***** Data for this exercise *****

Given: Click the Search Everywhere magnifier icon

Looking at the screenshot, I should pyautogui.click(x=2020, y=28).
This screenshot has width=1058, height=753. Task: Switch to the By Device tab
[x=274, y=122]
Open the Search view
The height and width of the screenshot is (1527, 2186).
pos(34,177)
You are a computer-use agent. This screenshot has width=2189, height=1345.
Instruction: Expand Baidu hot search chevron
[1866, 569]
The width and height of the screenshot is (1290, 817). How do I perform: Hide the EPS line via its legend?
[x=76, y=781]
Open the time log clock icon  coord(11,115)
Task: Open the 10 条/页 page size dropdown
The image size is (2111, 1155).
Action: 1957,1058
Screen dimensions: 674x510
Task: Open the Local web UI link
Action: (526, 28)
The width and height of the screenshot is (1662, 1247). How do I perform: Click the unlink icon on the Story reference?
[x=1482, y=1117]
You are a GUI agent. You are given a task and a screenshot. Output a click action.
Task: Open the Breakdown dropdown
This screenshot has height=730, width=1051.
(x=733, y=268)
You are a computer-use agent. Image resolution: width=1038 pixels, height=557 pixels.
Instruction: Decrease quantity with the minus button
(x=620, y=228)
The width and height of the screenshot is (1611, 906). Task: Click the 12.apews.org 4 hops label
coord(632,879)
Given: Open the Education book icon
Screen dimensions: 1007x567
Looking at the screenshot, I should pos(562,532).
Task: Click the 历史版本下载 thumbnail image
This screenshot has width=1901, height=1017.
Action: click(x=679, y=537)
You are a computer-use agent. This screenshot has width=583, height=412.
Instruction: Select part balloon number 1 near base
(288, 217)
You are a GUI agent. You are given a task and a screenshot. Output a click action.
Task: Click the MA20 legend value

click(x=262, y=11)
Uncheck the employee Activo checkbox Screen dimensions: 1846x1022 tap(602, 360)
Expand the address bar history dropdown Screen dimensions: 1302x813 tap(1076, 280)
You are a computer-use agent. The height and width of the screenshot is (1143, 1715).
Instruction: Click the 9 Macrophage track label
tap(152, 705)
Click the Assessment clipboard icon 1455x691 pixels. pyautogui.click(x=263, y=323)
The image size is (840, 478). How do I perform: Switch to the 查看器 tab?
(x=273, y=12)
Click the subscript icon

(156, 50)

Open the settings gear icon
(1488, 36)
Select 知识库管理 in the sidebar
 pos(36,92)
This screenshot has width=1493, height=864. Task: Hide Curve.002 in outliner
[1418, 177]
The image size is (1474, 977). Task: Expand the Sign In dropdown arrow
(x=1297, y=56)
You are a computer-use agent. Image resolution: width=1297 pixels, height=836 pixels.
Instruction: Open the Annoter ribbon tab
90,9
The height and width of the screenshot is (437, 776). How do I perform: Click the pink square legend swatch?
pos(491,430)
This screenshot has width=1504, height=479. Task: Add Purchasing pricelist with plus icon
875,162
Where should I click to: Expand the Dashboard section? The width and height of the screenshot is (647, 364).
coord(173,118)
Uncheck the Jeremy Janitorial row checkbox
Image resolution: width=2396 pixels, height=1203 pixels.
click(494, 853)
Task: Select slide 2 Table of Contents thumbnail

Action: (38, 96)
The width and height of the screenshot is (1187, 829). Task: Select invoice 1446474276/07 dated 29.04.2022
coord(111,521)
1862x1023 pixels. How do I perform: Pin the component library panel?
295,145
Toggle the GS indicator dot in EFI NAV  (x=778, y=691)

*****

> **About this exercise**: Beginning with the line that holds "1862x1023 pixels. How" and ending with the last line of the data, copy each line exactly and add nothing.

> **Result of the task**:
1862x1023 pixels. How do I perform: Pin the component library panel?
295,145
Toggle the GS indicator dot in EFI NAV  (x=778, y=691)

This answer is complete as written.